For Democrats, this is a game of moving the goalposts. Their first objection was: Illegal voting doesn’t happen. When it was decisively shown that it does happen, the criterion changed: Well, it doesn’t happen very much. When it was decisively shown that voting infractions are fairly common, the criterion changed again: There’s no dispositive evidence that illegal voting has thrown a major election.

The goalpost-moving game is a funny one. At the same time they deny or attempt to minimize fraudulent voting, Democrats have made a great fuss about “voter suppression,” which usually consists of such sneaky Republican dirty tricks as requiring that voters show up at the polls with a photo-ID card made available to them free of charge at the local DMV. (The libertarian in me suspects that making regular DMV visits a mandatory part of the voting experience would do more to reform American politics than all the think-tank wonkery combined.) Democrats also strongly resist efforts to enforce ordinary laws against fraudulent voting by dead people (Lyndon Johnson’s second-most-important constituency, behind household pets), prisoners, disenfranchised felons, and the like. Even if we buy the argument that there’s no real evidence that illegal voting has thrown an election, there’s no evidence that voter-ID laws or enforcing other voting laws has thrown an election, either. The focal distance of these stories is forever changing: If the question is purported “disenfranchisement,” then anecdote rules and statistical questions are set aside; if the question is illegal voting, then statistical claims are central and anecdotes are dismissed as uninformative.

That’s cheap high-school debaters’ stuff, but it works more often than you’d think.

■ Given data ■

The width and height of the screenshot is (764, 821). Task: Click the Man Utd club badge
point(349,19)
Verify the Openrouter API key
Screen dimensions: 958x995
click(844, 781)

■ Assigned task A ■
Answer these questions from the passage on illegal voting, each on its own line:
(i) What was the Democrats' first objection?
(ii) Where does the passage say photo-ID cards are made available free of charge?
(iii) Which constituency does the passage rank ahead of dead people for Lyndon Johnson?
■ Assigned task B ■
Please continue the passage on illegal voting from its last sentence.
The listing has no role in this work.

■ Written response A ■
(i) That illegal voting doesn't happen.
(ii) At the local DMV.
(iii) Household pets.

■ Written response B ■
The fact is that we should be opposed to illegal voting even if it is only desultory and rare, even if it amounts to something less than a decisive factor in electoral outcomes. For one thing, it is wrong, malum in se, and for another, it actually does what the Democrats accuse Trump of doing: It undermines confidence in the legitimacy of U.S. elections. Shootings by police officers in questionable confrontations are not the leading killer of black men in the United States, or among the top-ten causes of death for black men, or the top 100 or the top 1,000. (For teenaged black men, it’s homicide, suicide, and heart disease; for black men in their 20s, 30s, and 40s, HIV and strokes emerge as top causes of early death.) But if it were the case that black men are being wrongly killed by police officers, we would want to act on that irrespective of whether it was a statistically significant cause of death, because it is wrong and because it undermines confidence in law enforcement.

The hypocrisy is difficult to bear. For the entirety of the 21st century, Democrats have complained that George W. Bush and an illegitimate, corrupt Supreme Court intervened to rob Al Gore of the presidency. But there is more to it than that. For years, Democrats from Hillary Rodham Clinton to Bernie Sanders to Elizabeth Warren have complained that the economic system is rigged by shadowy international elites against the interests of ordinary people. We have not seen very much in the way of political rioting, but we have seen significant violence in response to that kind of rhetoric, from riots in Seattle to attempted acts of terrorism in Ohio.

Should Democrats cease speaking about the “rigged” economic system because of that violence? No, they should cease making the claim that our economic system is rigged because that claim is false.

We should continue talking about illegal voting because the claim is true, and because it is necessary that we do something about it.

Despite the hysterical ninnies, this is not the most important election of our lifetimes, nor is it likely to be the last American presidential election, as some of our apocalyptic friends insist. There will be future elections, and we will need to do something to ensure that they are not marred by fraudulent voting.

Fuming, sputtering Donald Trump, in his coming retirement, probably is not going to be a great deal of help in that project. But that does not mean that there isn’t something to his complaint.